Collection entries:
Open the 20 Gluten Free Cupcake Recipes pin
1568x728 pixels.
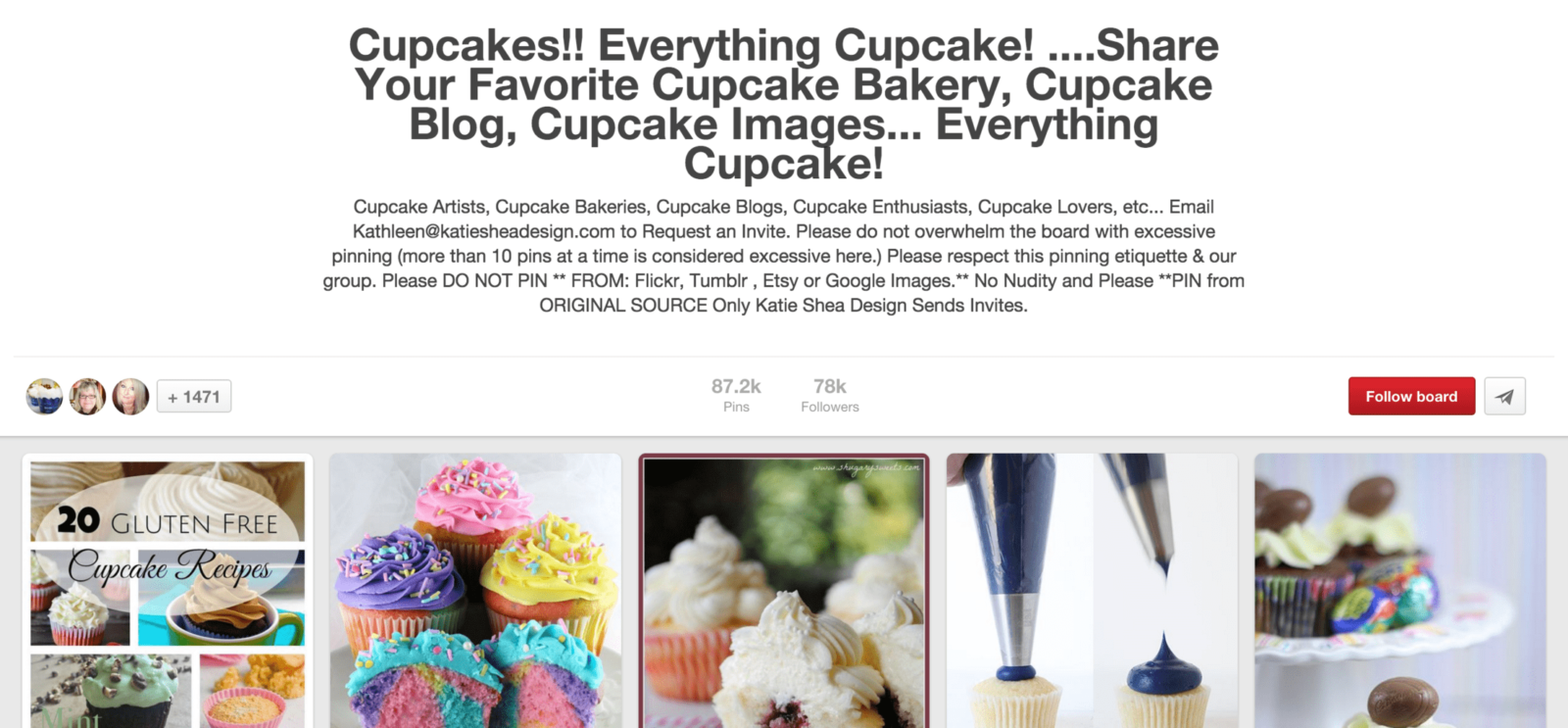pyautogui.click(x=168, y=591)
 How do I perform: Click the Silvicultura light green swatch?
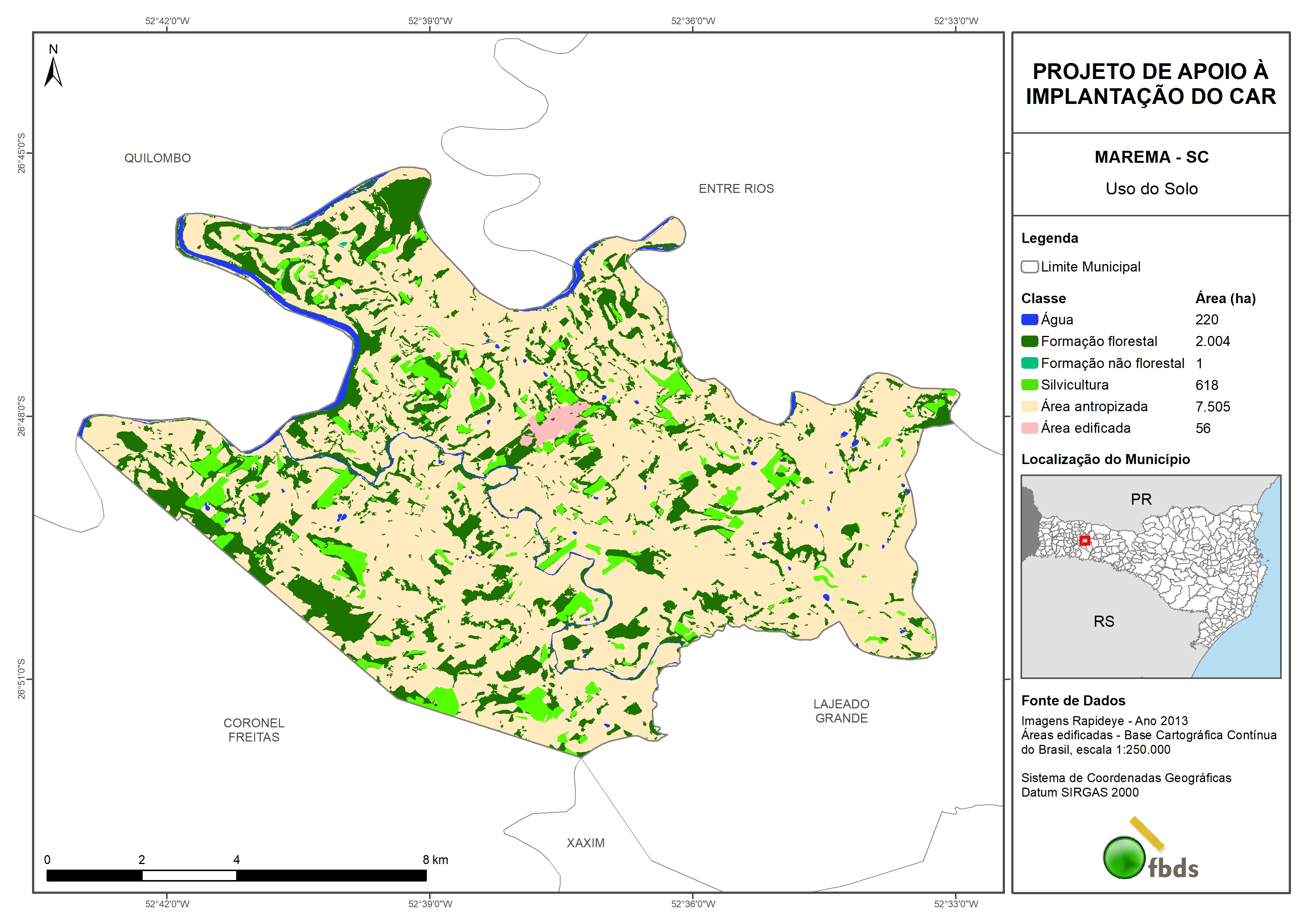tap(1029, 385)
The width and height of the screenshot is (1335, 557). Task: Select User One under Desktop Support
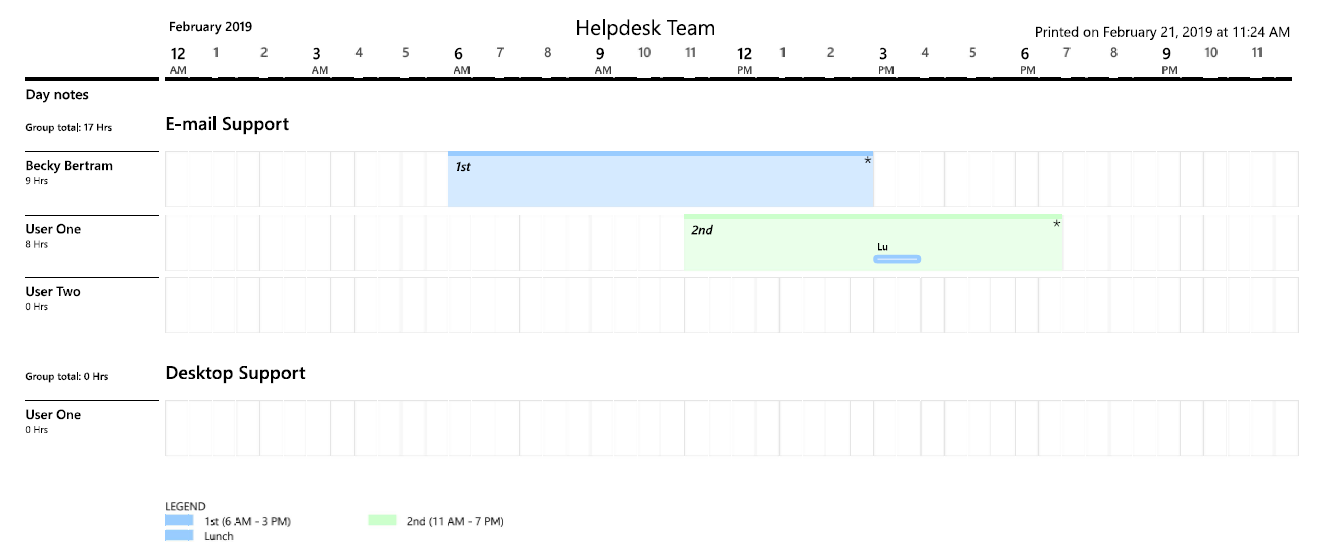[53, 415]
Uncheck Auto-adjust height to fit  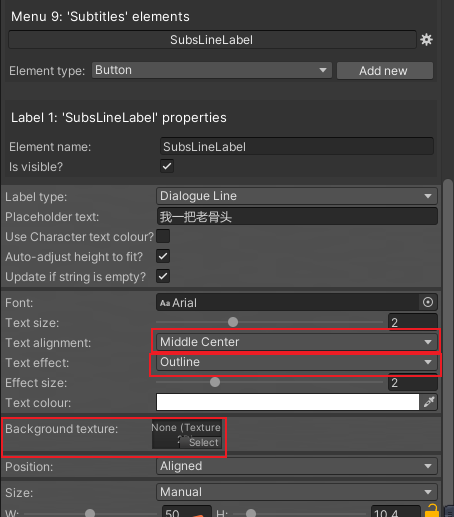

• REQUEST:
Change "Select" to "Choose" in the entries and write them out again with nothing else altered. Omit the pictures from your answer.

• WRITTEN REPLY:
Open the 20 Gluten Free Cupcake Recipes pin
1568x728 pixels.
pyautogui.click(x=168, y=591)
 How do I perform: Click the Silvicultura light green swatch?
tap(1029, 385)
The width and height of the screenshot is (1335, 557). Task: Choose User One under Desktop Support
[53, 415]
Uncheck Auto-adjust height to fit  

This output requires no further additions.